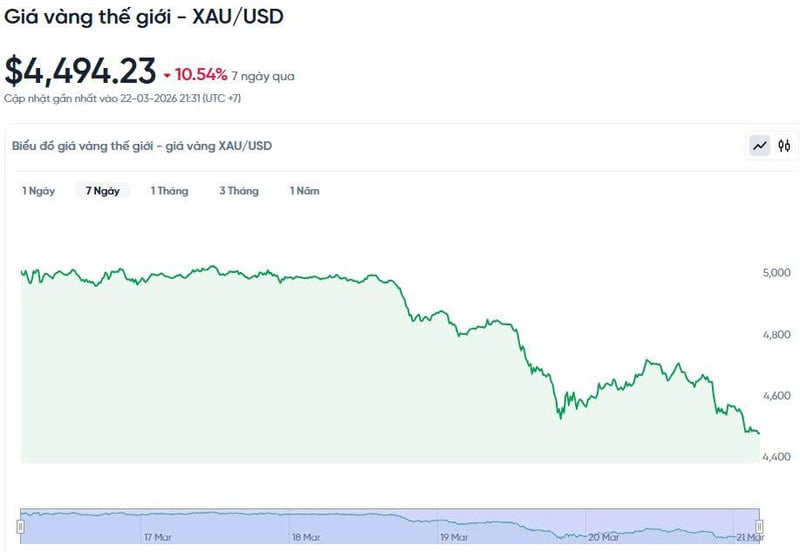Screen dimensions: 800x552
Task: Jump to 19 Mar in the navigator
Action: (454, 537)
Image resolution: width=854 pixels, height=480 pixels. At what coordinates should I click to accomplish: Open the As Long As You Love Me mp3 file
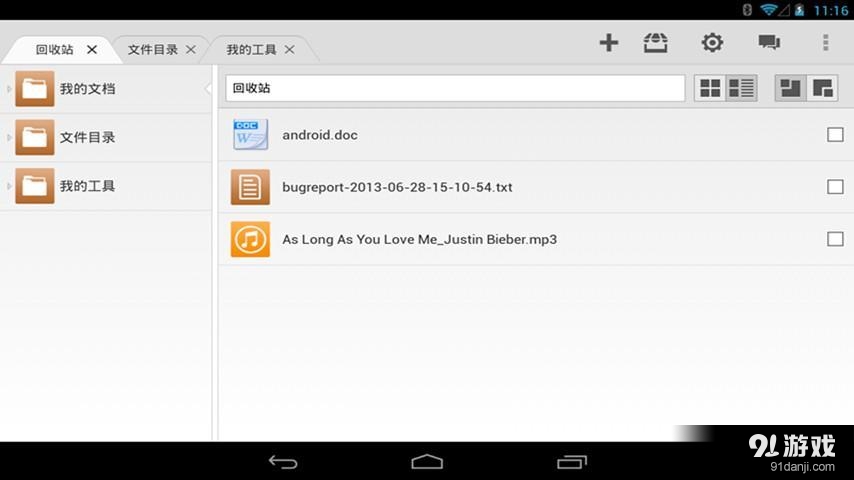click(x=419, y=240)
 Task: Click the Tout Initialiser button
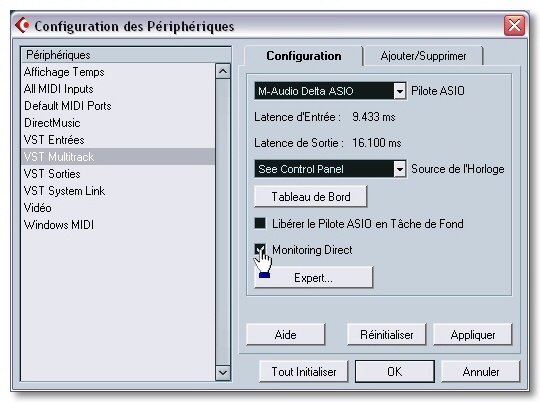point(304,371)
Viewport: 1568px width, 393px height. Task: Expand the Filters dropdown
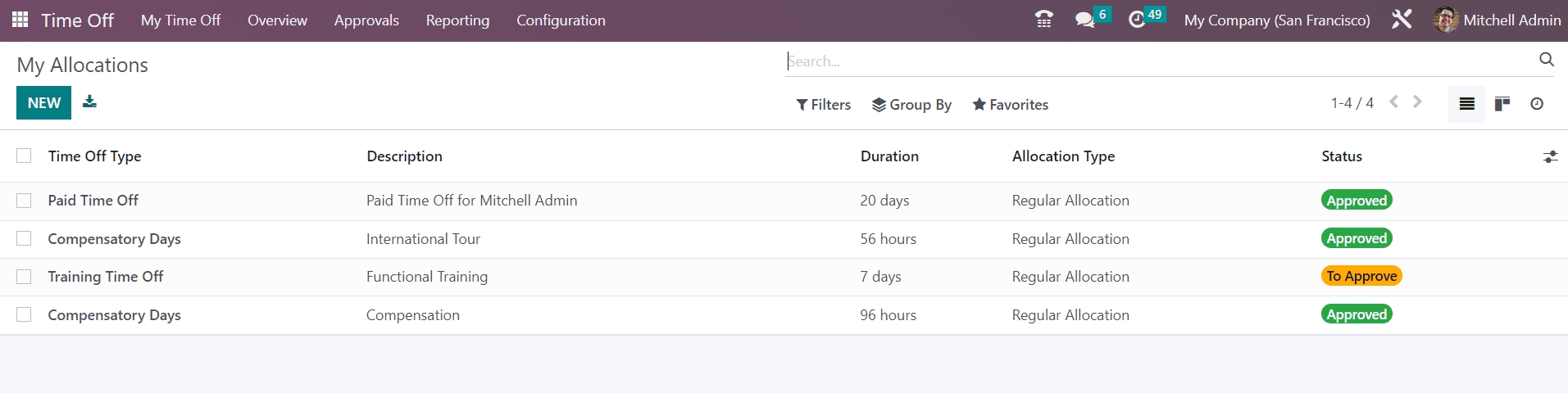(x=823, y=105)
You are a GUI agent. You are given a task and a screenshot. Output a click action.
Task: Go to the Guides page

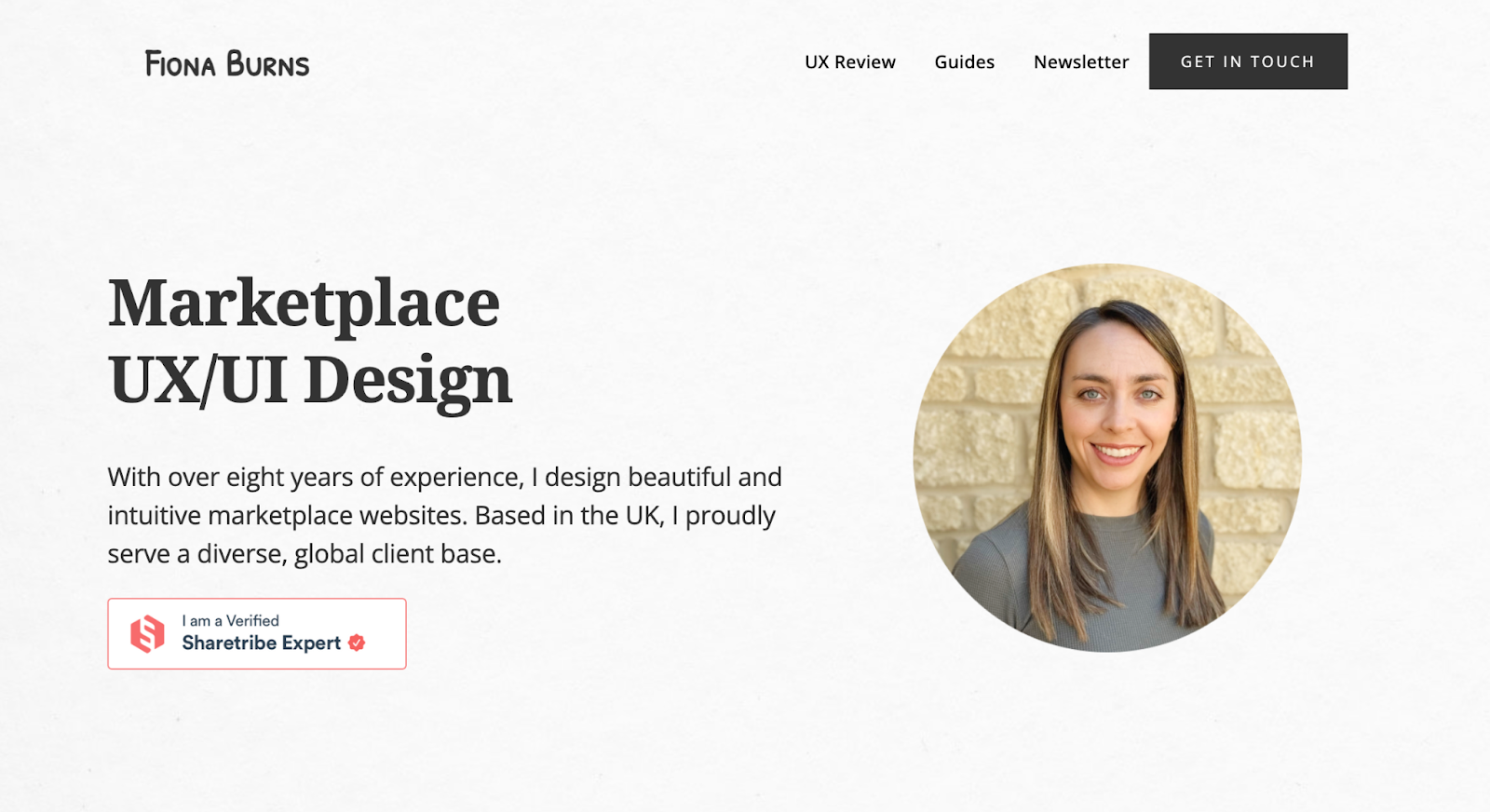(965, 61)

Problem statement ▸
An exact transcript is required, covering the lines from the one containing "Task: Click the Tout Initialiser button" through the end of the listing above, inclusive, without pictures.

Result of this exercise ▸
 Task: Click the Tout Initialiser button
point(304,371)
Viewport: 1568px width, 393px height. Task: Expand the Filters dropdown
(x=823, y=105)
You are a GUI agent. You are given a task and a screenshot. Output a click action.
Task: Go to the Guides page

(965, 61)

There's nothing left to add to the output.